### DIRECTION
Reproduce the items from the start through the line containing "coord(240,637)", swapping "Bookmarks" for "Favorites" and changing nothing else.

### EXTRACTED RECORDS
---
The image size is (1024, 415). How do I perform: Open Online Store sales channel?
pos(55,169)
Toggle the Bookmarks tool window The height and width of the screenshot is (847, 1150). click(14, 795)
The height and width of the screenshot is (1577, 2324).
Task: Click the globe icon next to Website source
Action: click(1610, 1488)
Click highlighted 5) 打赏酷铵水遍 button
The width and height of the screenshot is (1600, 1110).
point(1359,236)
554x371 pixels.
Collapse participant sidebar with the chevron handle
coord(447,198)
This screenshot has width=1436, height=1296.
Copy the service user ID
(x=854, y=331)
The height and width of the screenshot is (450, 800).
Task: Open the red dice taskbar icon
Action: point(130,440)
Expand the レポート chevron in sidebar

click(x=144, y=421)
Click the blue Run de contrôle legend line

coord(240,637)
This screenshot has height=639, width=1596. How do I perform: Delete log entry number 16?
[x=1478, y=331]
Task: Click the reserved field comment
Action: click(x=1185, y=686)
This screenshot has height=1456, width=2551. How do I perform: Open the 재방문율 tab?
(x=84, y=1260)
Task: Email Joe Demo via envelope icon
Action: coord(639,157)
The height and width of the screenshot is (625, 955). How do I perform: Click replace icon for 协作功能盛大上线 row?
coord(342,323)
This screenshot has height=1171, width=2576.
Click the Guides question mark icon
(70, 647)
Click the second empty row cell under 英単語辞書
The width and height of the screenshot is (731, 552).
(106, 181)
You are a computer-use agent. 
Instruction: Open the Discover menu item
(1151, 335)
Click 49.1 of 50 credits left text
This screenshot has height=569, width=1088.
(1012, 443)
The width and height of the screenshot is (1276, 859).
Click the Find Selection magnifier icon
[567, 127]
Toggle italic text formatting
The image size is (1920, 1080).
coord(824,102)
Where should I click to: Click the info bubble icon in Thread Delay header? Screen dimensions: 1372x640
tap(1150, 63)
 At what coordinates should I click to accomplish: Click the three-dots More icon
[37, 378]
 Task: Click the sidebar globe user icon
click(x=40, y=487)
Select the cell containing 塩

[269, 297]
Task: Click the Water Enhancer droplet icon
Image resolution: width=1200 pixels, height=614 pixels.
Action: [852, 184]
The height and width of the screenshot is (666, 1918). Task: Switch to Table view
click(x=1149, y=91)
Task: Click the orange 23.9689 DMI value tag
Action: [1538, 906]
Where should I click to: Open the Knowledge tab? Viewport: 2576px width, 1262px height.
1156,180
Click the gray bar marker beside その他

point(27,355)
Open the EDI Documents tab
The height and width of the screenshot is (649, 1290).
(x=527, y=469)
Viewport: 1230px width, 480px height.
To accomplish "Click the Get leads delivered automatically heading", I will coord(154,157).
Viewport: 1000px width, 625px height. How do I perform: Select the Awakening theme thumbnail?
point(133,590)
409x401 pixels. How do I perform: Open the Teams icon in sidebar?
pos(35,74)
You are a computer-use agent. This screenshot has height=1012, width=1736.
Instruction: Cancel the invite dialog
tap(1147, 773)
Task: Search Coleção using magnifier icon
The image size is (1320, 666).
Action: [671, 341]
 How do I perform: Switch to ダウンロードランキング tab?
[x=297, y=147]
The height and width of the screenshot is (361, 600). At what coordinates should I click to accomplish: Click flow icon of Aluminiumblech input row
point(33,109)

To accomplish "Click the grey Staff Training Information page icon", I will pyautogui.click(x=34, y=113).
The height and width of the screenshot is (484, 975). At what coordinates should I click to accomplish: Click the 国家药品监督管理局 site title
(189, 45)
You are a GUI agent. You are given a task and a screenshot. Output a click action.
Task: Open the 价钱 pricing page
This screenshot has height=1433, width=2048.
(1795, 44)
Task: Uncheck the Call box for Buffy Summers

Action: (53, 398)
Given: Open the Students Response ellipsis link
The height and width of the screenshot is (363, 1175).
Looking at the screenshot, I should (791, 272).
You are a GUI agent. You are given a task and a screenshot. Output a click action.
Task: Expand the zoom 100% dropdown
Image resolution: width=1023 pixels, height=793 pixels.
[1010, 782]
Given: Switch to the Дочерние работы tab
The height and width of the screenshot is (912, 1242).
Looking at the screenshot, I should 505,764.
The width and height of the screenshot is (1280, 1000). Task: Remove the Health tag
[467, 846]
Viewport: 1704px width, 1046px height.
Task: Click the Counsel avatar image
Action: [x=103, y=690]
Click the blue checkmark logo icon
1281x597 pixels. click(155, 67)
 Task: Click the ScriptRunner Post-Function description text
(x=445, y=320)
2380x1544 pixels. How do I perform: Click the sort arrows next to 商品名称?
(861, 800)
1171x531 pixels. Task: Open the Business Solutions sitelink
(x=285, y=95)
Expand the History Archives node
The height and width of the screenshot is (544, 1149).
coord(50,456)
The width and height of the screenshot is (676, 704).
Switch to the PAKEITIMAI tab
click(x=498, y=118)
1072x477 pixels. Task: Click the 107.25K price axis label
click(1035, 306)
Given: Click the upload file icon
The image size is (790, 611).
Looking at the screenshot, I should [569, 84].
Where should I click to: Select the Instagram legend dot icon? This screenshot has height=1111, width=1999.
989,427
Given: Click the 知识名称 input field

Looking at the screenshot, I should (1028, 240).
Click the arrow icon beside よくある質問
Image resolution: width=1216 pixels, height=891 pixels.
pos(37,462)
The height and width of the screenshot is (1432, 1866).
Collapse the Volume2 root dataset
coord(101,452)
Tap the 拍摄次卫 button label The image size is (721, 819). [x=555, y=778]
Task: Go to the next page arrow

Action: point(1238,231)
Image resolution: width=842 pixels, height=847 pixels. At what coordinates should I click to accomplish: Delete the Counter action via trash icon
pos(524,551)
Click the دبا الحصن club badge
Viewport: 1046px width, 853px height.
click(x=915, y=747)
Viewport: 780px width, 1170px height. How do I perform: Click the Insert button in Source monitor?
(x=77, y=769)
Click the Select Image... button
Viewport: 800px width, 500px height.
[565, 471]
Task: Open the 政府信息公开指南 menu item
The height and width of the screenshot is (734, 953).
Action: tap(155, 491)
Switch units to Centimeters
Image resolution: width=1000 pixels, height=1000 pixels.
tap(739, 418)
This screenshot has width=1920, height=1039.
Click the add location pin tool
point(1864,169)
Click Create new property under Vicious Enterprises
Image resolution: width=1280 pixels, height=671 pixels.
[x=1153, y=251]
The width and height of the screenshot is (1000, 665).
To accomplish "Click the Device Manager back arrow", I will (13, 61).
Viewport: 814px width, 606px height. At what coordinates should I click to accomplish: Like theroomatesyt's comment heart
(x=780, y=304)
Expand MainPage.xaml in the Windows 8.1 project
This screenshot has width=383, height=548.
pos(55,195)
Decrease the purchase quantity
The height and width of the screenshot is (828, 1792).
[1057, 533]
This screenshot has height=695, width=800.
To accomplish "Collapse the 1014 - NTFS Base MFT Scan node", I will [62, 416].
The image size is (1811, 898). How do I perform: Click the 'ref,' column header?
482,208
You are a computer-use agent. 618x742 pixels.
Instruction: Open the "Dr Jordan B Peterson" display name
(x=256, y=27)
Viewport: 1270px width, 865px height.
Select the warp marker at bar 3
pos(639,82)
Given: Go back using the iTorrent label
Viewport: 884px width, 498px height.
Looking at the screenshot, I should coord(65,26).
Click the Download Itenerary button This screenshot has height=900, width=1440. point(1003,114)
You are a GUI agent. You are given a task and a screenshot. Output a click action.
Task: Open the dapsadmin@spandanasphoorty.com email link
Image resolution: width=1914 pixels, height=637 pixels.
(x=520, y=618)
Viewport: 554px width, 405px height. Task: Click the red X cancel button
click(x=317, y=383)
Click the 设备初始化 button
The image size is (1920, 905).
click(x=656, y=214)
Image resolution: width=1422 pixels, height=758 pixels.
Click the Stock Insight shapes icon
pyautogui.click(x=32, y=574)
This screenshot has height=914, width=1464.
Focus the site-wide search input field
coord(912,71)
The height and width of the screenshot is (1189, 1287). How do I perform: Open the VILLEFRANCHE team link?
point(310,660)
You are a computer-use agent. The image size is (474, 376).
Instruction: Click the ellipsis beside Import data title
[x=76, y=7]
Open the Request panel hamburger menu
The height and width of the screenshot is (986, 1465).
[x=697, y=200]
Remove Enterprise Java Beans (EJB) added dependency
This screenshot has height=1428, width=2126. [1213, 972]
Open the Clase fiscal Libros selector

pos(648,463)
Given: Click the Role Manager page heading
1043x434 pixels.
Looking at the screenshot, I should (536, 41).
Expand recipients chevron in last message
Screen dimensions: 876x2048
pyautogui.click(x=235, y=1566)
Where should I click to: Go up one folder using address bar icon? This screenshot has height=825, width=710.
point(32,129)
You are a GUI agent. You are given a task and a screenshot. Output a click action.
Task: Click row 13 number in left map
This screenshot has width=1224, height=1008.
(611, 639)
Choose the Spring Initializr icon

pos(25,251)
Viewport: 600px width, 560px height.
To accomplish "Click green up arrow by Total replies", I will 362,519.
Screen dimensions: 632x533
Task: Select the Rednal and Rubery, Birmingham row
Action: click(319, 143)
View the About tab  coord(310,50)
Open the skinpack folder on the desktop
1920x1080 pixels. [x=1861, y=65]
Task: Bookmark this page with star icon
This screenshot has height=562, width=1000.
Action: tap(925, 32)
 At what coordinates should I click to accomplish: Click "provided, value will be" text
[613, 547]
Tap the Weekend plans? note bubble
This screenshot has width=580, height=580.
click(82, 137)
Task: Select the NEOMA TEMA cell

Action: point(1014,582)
---
### WRITTEN RESPONSE
The image size is (1024, 415). How do I perform: Open Online Store sales channel?
pos(55,169)
Toggle the Favorites tool window The height and width of the screenshot is (847, 1150). click(14, 795)
The height and width of the screenshot is (1577, 2324).
Task: Click the globe icon next to Website source
Action: click(1610, 1488)
Click highlighted 5) 打赏酷铵水遍 button
The width and height of the screenshot is (1600, 1110).
point(1359,236)
554x371 pixels.
Collapse participant sidebar with the chevron handle
coord(447,198)
This screenshot has width=1436, height=1296.
Copy the service user ID
(x=854, y=331)
The height and width of the screenshot is (450, 800).
Task: Open the red dice taskbar icon
Action: point(130,440)
Expand the レポート chevron in sidebar

click(x=144, y=421)
Click the blue Run de contrôle legend line

coord(240,637)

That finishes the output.